In tracking entrepreneurial progress across regions and sectors within the UK, a record 526,446 new businesses were registered – up 7 per cent in 2013 to a total of 2.9 million firms (see infographic below).
Growth has been led by what Barclays and the Business Growth Fund (BGF) describe as ‘old economy’ sectors – namely construction, manufacturing and transport. The largest proportion of high-growth company increase has been noted in the ‘traditional, cyclical industries’, with construction up 55 per cent, manufacturing 47 per cent and transport 37 per cent.
Wales, the Midlands, the North West and East Anglia posted most progress, with each registering over 40 per cent in terms of rise in high-growth companies. In total, five regions out-performed London, with the capital registering 17 per cent growth.
More on company growth in the UK:
- Surge in business creation sees rise in private sector contribution
- BGF identifies 4,000 high-growth UK companies
- Entrepreneurs set to boost workforces
Despite the overall positive note, the index shows that share sales are on the decline. Particularly noted amongst smaller businesses situated in the £2.5 million to £5 million turnover bracket, the decline was found to be in the second half of 2013.

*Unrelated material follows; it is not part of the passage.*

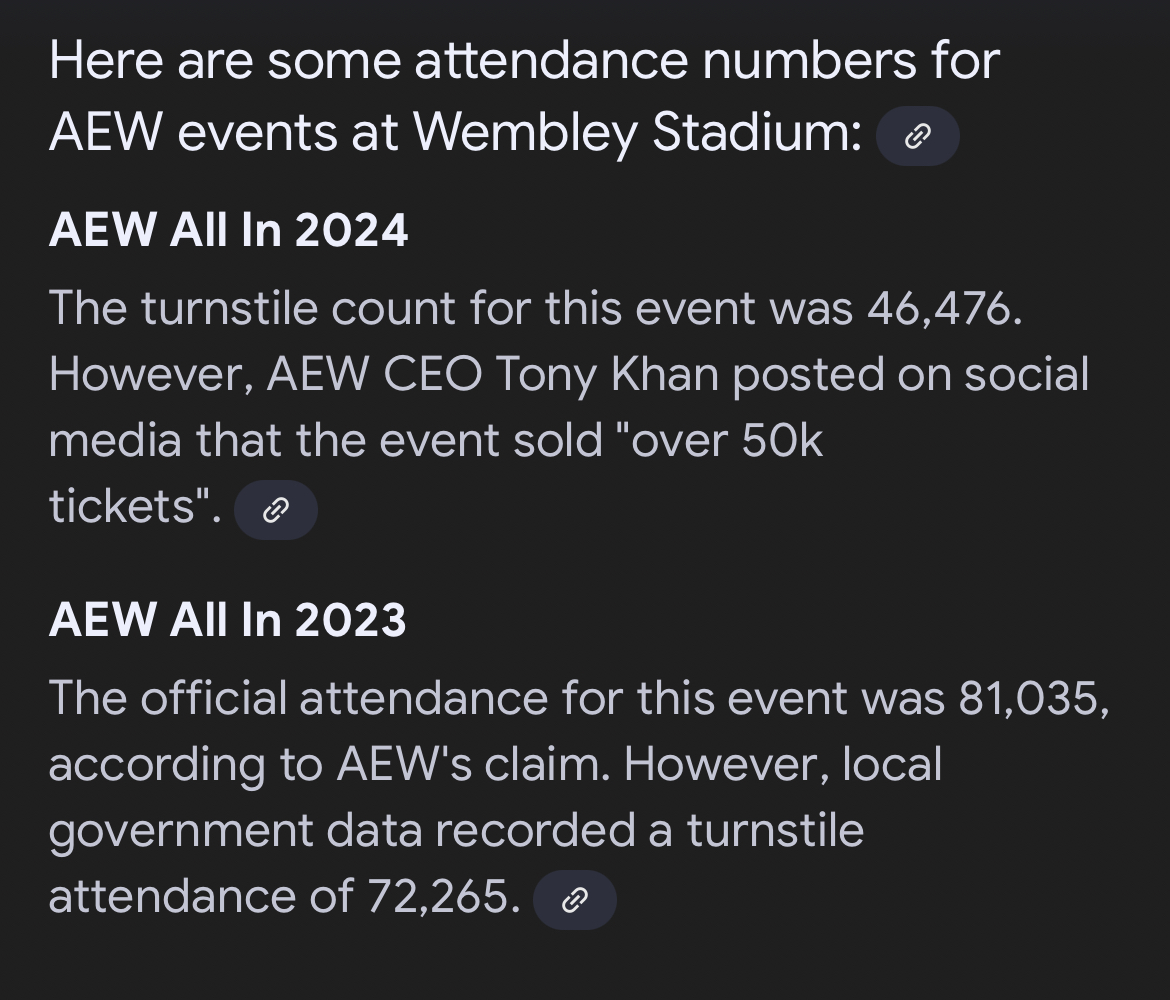Click the words posted on social
The image size is (1170, 1000).
(x=910, y=374)
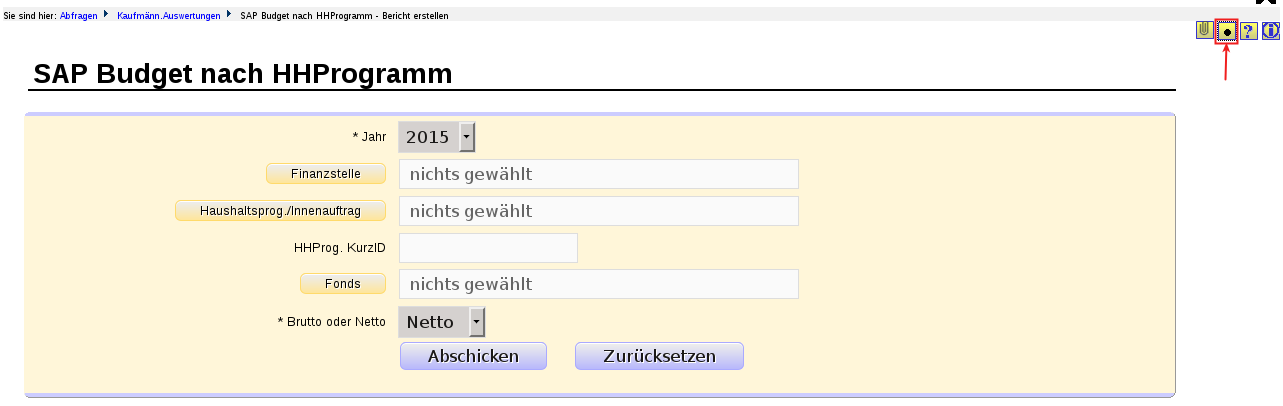
Task: Click the highlighted black dot icon
Action: pyautogui.click(x=1227, y=31)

Members on the index panel, which includes head of primary markets at the London Stock Exchange Alastair Walmsley, BGF chief executive Stephen Welton and UK Business Angels Association CEO Jenny Tooth, believe that the UK is undergoing a ‘cultural shift’ in the perception of entrepreneurship. Government initiatives to encourage start-ups like the Seed Enterprise Investment Scheme (SEIS), TV show Dragons’ Den and differing in career expectations have all contributed, the panel suggests.
In its Budget statement of 2013, the UK government introduced a policy of allowing the inclusion of companies listed on the Alternative Investment Market (AIM) and other SME equity markets as eligible investments for stocks and shares ISAs.
The BGF’s Welton says that ‘significant structural changes’ in the economy – through the digital transformation and the increasing reliance on new technologies – are creating a new segment of business, which means there is a lot of opportunity for new companies to start and grow quickly.
‘If you look at the Apple and Android ecosystems for example, and all of the apps that come off the back of that, there is huge innovation going on, and innovation is often better served by smaller companies than large ones,’ he adds.
Commenting on the growing angel investment network, which is supporting business growth through early-stage finance, Tooth says, ‘Business angels are starting to built quite significant firepower, and this also means that they have the capacity to go through multiple rounds of finance through syndication, which enables them to build a really strong platform for high-growth businesses.’